You could be forgiven for erroneously stating (like I have, many times this year) that the Constitution was ratified in 1789. It wasn’t. Ratification happened in 1788. And it was written in 1787.
Believe it or not, there was a time in this country when we actually deliberated over important legal questions and then made it difficult, on purpose, to alter them, because human volition is a fickle beast and there are long-term consequence to laws imposed under tense conditions.
The Constitutional Convention lasted for WEEKS, and by WEEKS, I mean MONTHS. They started in May of 1787 and didn’t finish until September. They broke for recess, they had smaller committees to discuss minutiae, and obviously they had the Sabbath once a week.
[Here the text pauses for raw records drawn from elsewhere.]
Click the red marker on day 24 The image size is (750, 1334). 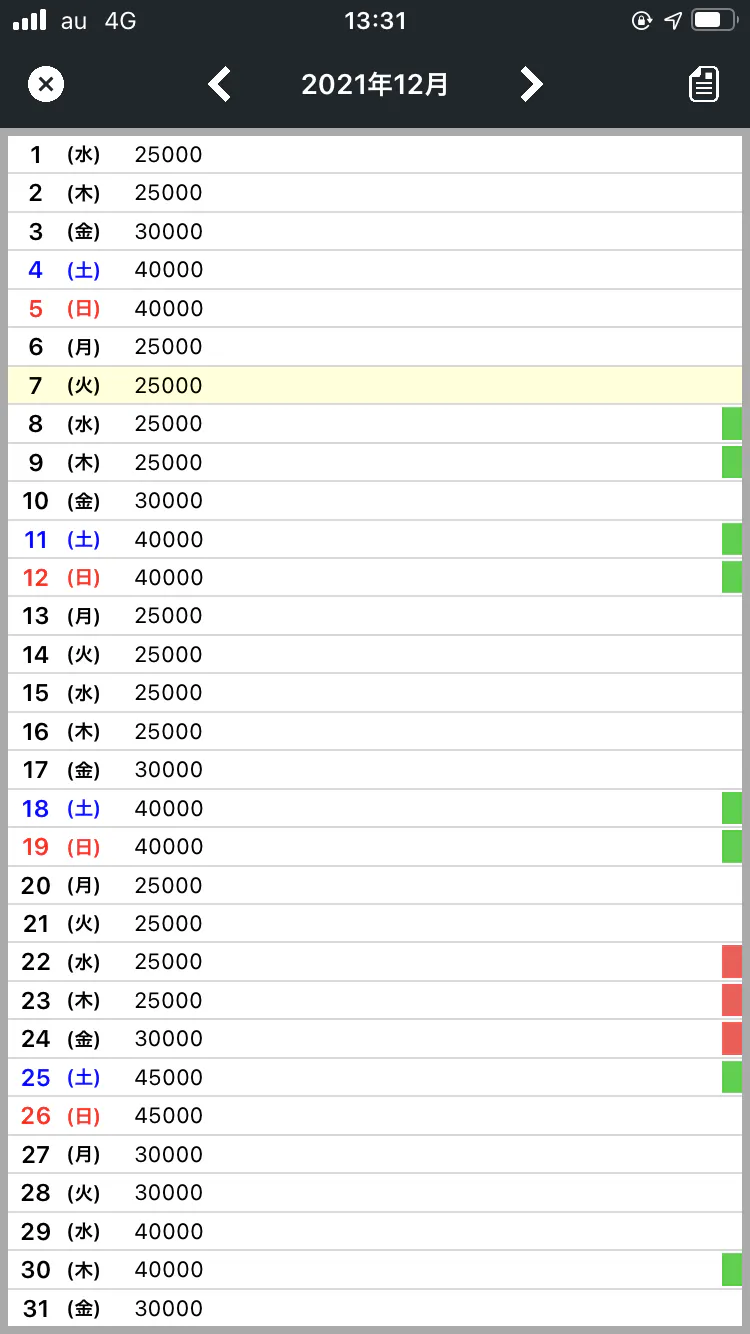(731, 1039)
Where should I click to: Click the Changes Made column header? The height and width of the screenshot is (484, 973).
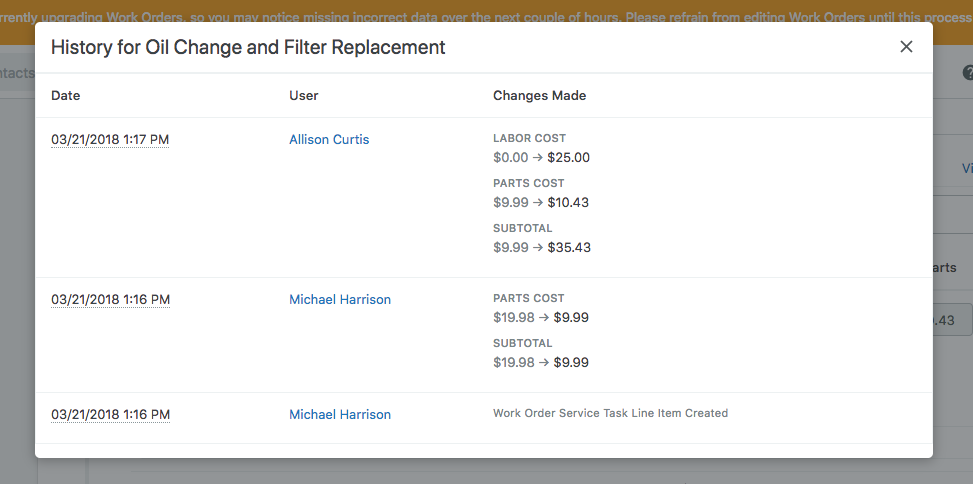click(539, 96)
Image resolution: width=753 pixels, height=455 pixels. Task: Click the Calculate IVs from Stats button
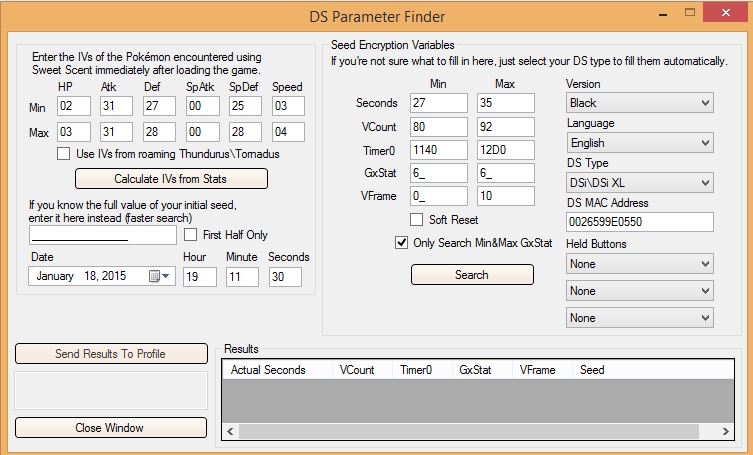point(171,179)
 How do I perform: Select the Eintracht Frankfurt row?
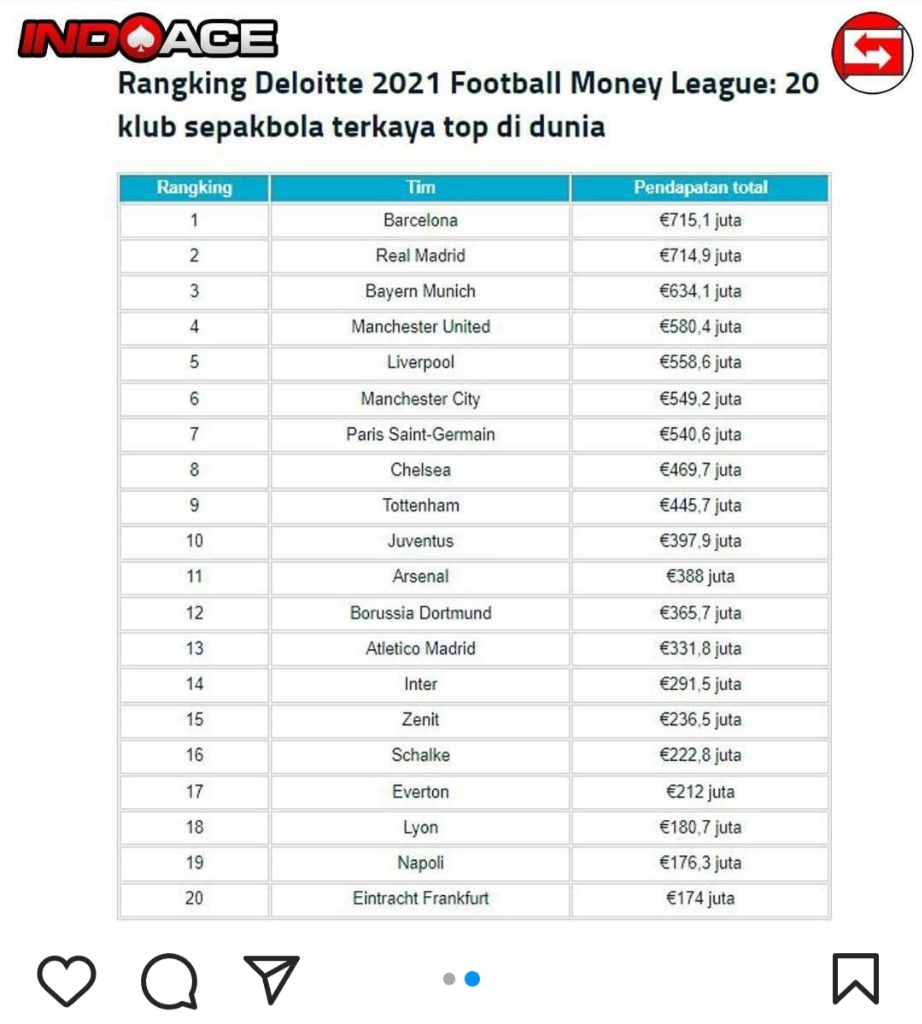pyautogui.click(x=420, y=898)
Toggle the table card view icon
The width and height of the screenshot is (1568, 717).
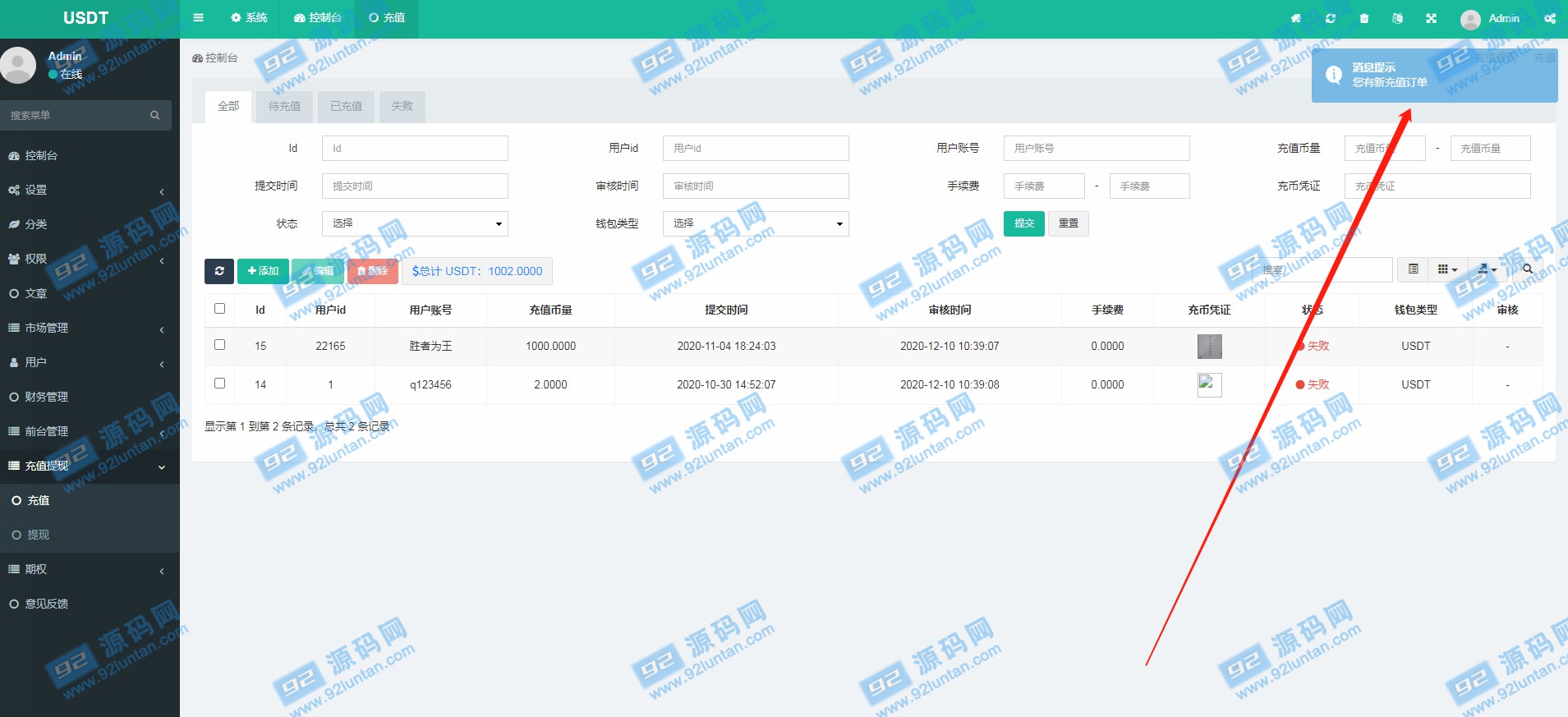1413,269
Side note: if you’re like me and you love Charlie Brown, check out the Peanuts episode they did about the Convention. It runs for 24 minutes. Like all of the American history episodes they made (eight in all), they got a lot of the details right.
Anyway, since we’re celebrating 250 years for the Declaration, in another 11 we’ll get to celebrate the same milestone for the Constitution.
So what’s in it?
The Constitution, which is the iron law of the land and the basis upon which all our laws are dependent, consists of seven articles.
Article 1: (Legislature) Establishes Congress and who gets to be in it, along with what powers they have. There’s a House and a Senate. How those seats are filled has been…messed with over the years. We’ll cover that later.
Article 2: (Executive) Establishes the Presidency. Who is eligible for it, and what the office does.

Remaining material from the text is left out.